表7は本発明によらない芳香族炭化水素油と従来より使用されている芳香族系ゴム用プロセスオイルの検討結果を示す。
【0049】
検討に使用したゴム配合は、原料ゴムやカーボンブラック及びプロセスオイル等の配合材料の検討に使われる、JIS K 6383(合成ゴムSBRの試験方法)の標準配合表No.1の非油添ゴム用配合に準じた配合系を使用し、またゴム配合のロールによる混練方法も同試験方法に記載されている方法によって行った。加硫条件は日本合成ゴム製のキュラストメータによって測定した結果より決定し、プレス加硫機によって加硫した。

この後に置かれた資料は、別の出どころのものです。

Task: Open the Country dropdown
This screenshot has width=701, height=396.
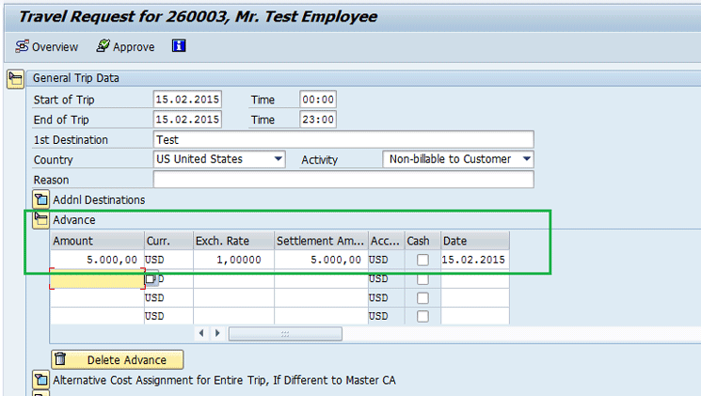Action: pyautogui.click(x=278, y=160)
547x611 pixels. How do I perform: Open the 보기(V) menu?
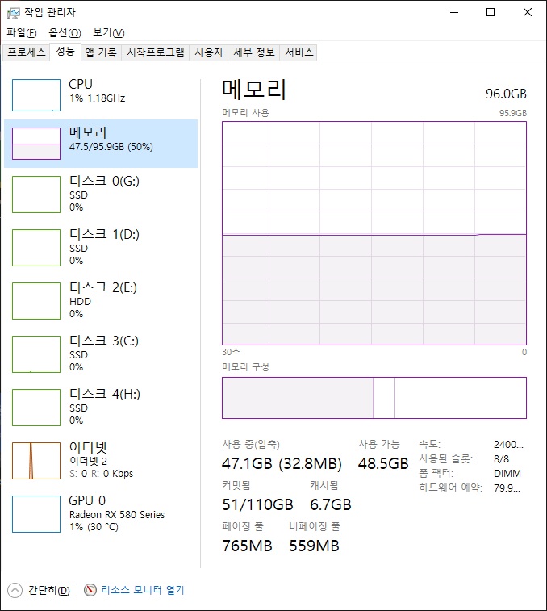pyautogui.click(x=109, y=33)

製品物性の測定は、硬さは JIS K 6301(加硫ゴム物理試験方法)、引張強度と300%引張応力及び伸びは JIS K 6251(加硫ゴムの引張試験方法)、引裂強度は JIS K 6252(加硫ゴムの引裂試験方法)、オイルブリード性については室温で48時間放置後の外観目視検査によって行った。
【0050】
実施例7及び8は、本発明による芳香族炭化水素油の検討結果で、比較例10の市販のプロセスオイルの結果と比較して全く遜色のない製品物性を示す事が確認された。

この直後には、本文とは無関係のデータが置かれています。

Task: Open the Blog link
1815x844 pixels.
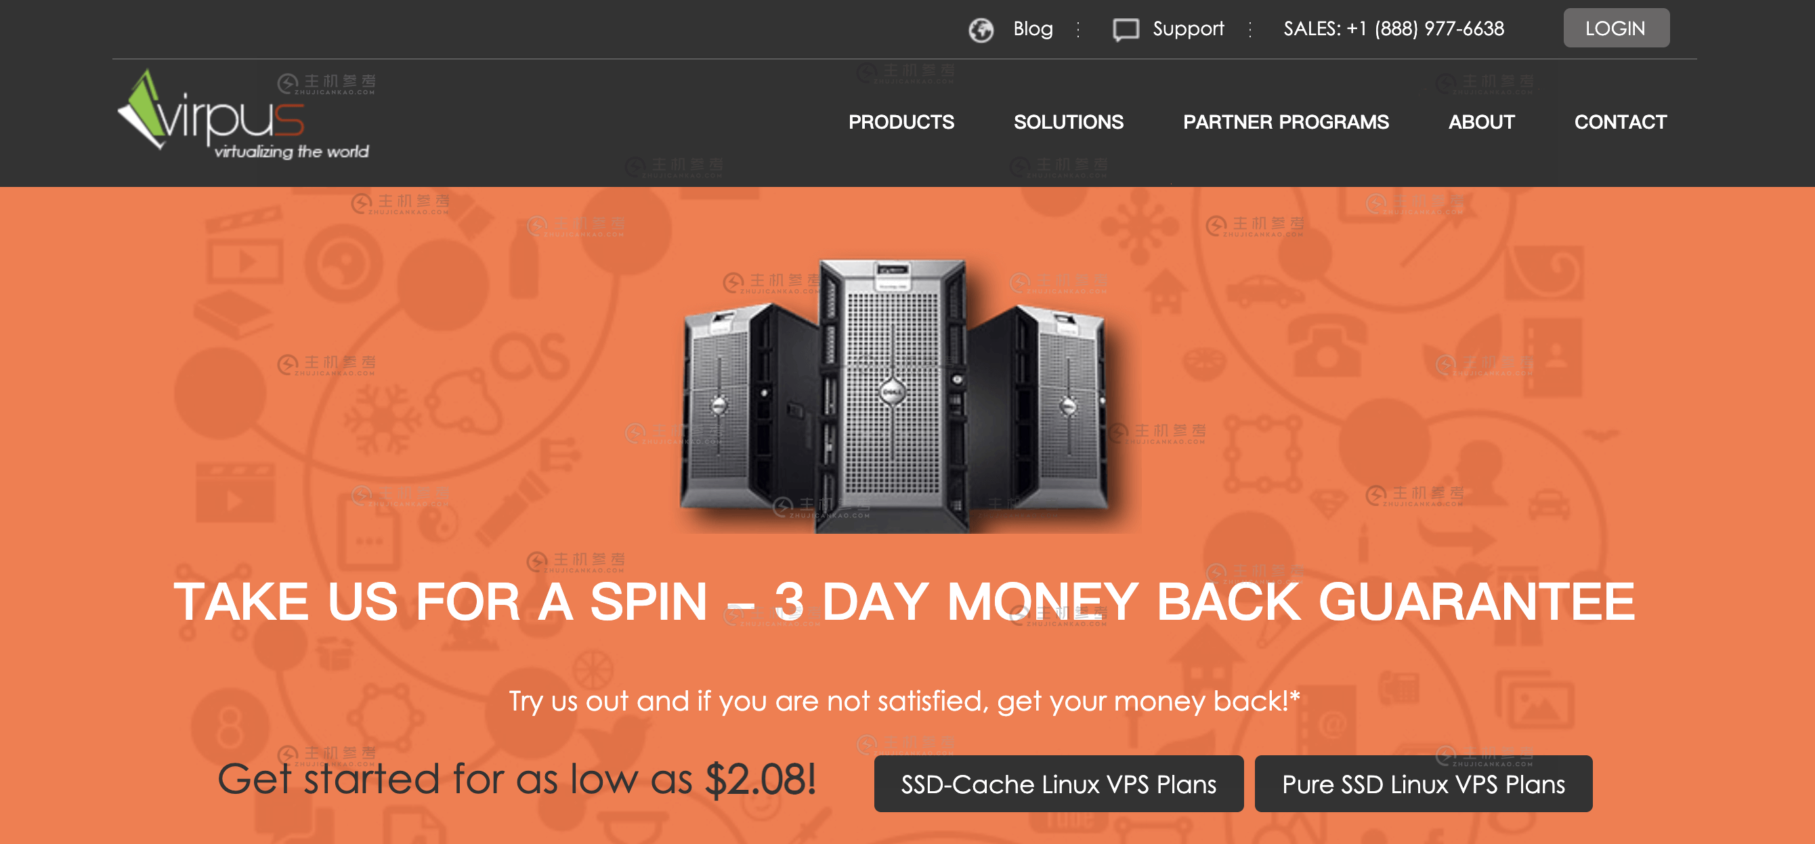Action: point(1033,28)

比較例11は本発明によらない炭化水素油の検討結果で、比較例10の市販のプロセスオイルの結果と比較して、引張強度及び伸びが極端に悪くなり、プロセスオイル配合部数20部でオイルブリードが観察され、使用に耐えないものである事が確認された。
【0051】
【発明の効果】
本発明は、以上に説明したように構成されているので、以下に記載されるような効果を奏する。

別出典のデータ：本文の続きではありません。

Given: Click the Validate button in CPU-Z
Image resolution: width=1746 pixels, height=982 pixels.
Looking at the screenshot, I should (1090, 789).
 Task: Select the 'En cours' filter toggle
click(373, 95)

本発明は、従来よりゴム用プロセスオイルとして使用されている発ガン性の多環芳香族化合物を含む石油系芳香族炭化水素油と同等の性能を有する、非発ガン性の石油系芳香族炭化水素油を、石油系炭化水素混合物から、2段階のそれぞれ厳密に設計された溶剤抽出法によって、簡単で且つ経済的に有利に製造する方法を提供する。
【0052】
【図面の簡単な説明】
【図1】図1は本発明による工程図である。
【符号の説明】
1 第1段抽出塔溶剤ライン
2 第1段抽出塔原料油ライン
3 第1段抽出塔抽出残油ライン
4 第1段抽出塔抽出油
5 第2段抽出塔溶剤ライン
6 第2段抽出塔抽出残油
7 第2段抽出塔抽出油ライン
8 回収溶剤
9 芳香族炭化水素油
10 熱交換器
11 第1段抽出塔
12 第2段抽出塔
13 溶剤回収塔
Claims (3)
- 先ず第1段階の溶剤抽出で、石油系炭化水素混合物が塔底より塔内へ投入されるとともに溶剤であるフルフラールまたはフェノールが塔頂より塔内へ投入される向流接触型の抽出塔を用い、溶剤比1.2〜3.0、塔頂温度45〜70℃、及び塔底温度40〜50℃の範囲で抽出処理を行うことにより、石油系炭化水素混合物から、ASTM D 2140 に規定される組成分析法による芳香族化合物を形成する炭素含有量12%以上で且つIP346試験法による多環芳香族化合物含有量1.6%未満の抽出残油を得、更に第2段階の溶剤抽出で、第1段階の溶剤抽出で得た抽出残油が塔底より塔内へ投入されるとともに第1段階の溶剤抽出で用いた溶剤と同種の溶剤が塔頂より塔内へ投入される向流接触型の抽出塔を用い、溶剤比4.5〜5.0、塔頂温度90〜125℃、及び塔底温度60〜85℃の範囲で抽出処理を行うことにより、第1段階の溶剤抽出で得た抽出残油から、ASTM D 2140 の芳香族炭素含有量26%以上で且つIP346試験法による多環芳香族化合物含有量3%未満の非発ガン性の石油系芳香族炭化水素油を抽出油として得る製造法。
- 石油系炭化水素混合物が、沸点範囲260〜650℃の潤滑油製造に用いられる留分である特許請求の範囲第1項に記載の製造法。
- 石油系炭化水素混合物が、減圧蒸留残さの脱れき油である特許請求の範囲第1項または第2項に記載の製造法。